The beats are dipped in Afro-centric origins and instrumentation, from Jamaican tint to Los Angeles funk. Paak has the ability to use a variety of methods to get his music and his message across, whether that be through singing, rapping, or spoken word implementation. The lyrics vary from descriptions of love, petty exes, and summertime fun, to ruminations on fame, growth, and even personal takes on the current state of the country.

Paak, never one to be trapped in a box, manipulates his music in ways that look toward the past, present, and future—a blessing and a curse. On Oxnard, Paak often spreads himself far too thin, seeking something new, but occasionally falling below the bar, failing to deliver what many believed would be a new age West Coast classic.

An example of Paak failing at his attempt to capture the hedonistic and fun-loving feel of his hometown is the second track on the album, “Headlow,” a song about getting a blowjob on I-95. While the premise is both hilarious and engaging, the song is not. Paak’s voice sounds distant and low in order to capture the secrecy of the event, yet the loud and warm hook doesn’t flow with the feeling his verses attempt to provide. The dueling sounds and moods in the song provide a bit of confusion as to what feeling Paak is trying to deliver, and the skit at the end, in which he crashes his car yet begs his girl to keep going, are intended to be funny, but come off as uncomfortable.

Of course, not all of Oxnard fails to hit—far from it. The Kendrick Lamar-assisted “Tints” is a perfect example of a song that delivers exactly what it promises. It’s a perfect summertime flex song, in which Paak and Lamar ruminate about the ups and downs of fame. While they might enjoy the life and the opportunity it provides, the lack of privacy at times can be daunting, which is exactly why they need their tinted windows. Paak delivers his classic mixture of rap and song on this album, delivering an extremely fun flow with a warm, embracing hook about how he needs tints. Lamar, who has had a great year without a single solo release—having curated the soundtrack to the Black Panther movie—takes time to sit back and appreciate where he is and the comfort of his new life.



One of the songs on the album which will definitely turn heads is the song “6 Summers,” in which Paak decides to take the president to task, addressing a litany of issues like consumerism, sexual affairs, gun violence, xenophobia, and the tension he believes to be present.
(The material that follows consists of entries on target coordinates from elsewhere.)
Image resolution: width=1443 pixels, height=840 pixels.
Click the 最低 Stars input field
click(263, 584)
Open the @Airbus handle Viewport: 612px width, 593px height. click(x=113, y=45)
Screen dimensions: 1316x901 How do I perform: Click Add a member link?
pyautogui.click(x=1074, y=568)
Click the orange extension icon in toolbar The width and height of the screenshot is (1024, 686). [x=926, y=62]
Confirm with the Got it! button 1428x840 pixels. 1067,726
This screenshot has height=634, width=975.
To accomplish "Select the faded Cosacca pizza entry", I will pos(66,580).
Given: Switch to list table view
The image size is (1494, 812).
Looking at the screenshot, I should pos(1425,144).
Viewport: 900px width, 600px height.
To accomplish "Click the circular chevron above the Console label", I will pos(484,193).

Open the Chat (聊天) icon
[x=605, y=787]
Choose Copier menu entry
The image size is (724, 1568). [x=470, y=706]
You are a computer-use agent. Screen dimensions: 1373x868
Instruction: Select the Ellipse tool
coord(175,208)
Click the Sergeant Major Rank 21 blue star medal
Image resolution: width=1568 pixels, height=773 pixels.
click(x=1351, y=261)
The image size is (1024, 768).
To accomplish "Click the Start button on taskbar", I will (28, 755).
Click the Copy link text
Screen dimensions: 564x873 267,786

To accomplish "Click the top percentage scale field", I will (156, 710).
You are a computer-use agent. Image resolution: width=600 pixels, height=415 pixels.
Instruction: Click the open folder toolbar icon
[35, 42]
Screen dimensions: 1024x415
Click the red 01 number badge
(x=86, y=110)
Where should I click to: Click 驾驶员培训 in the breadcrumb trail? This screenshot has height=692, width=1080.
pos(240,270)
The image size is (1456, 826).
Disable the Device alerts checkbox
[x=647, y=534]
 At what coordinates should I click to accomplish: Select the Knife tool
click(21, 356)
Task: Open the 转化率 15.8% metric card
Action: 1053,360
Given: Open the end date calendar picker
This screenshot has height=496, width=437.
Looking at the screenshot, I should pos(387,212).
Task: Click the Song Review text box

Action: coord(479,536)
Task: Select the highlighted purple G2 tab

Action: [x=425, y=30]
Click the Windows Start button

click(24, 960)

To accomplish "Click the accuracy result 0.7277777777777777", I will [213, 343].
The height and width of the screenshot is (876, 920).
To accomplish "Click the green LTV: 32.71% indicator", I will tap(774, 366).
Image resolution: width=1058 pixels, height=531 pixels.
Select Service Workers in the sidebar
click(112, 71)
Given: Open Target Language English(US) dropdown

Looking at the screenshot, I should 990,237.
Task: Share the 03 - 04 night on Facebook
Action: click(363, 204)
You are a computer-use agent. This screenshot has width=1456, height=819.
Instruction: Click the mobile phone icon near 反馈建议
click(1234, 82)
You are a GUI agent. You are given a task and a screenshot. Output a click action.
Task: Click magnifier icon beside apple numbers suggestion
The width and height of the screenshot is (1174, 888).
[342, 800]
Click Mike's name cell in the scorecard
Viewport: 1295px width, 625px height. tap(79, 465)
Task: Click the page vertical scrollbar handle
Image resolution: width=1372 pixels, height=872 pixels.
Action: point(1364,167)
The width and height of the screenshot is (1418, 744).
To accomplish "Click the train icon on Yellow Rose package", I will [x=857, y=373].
Paak, in a recent interview with NPR, addressed how he feels dissatisfied with the president’s administration and decided to air his frustrations out on the album. The song is definitely not the first to take aim at the current president, and probably won’t be the last, but Paak somewhat fails to deliver the critique he set out to provide.

Paak struggles to amount to the critiques of his contemporaries, especially to those of one of his collaborators: Lamar gave a much more concise critique of the current landscape in just one verse of his 2017 song “Lust,” a track from the Pulitzer Prize-winning album DAMN., than Paak manages to capture over the course of the whole song. Paak attempts a spoken-word style in the first half of the song, but the shift in the middle of the record provides a much more entertaining second half, in which the beat switches and Paak ups his flow. The last break looks inward, as Paak puts himself in the shoes of many who “smoke, drink, just to cope with the pain,” and asks the listeners to smoke instead of fight.

Oxnard tends to give the listener too much to really absorb, providing a roller coaster of sorts that elicits a dizzying response. Shifts and changes are far from unwelcome in music—look to Travis Scott’s recent release, Astroworld, for a good example of how one can use unexpected shifts and changes to provide great music. The difference is that Scott attempted to capture the feeling of a full day in an amusement park, as well as the feeling of losing something important and fighting to bring it back—Paak, in his attempt to create the feel of life in Oxnard, somewhat fails to fully provide a clear picture for the listener.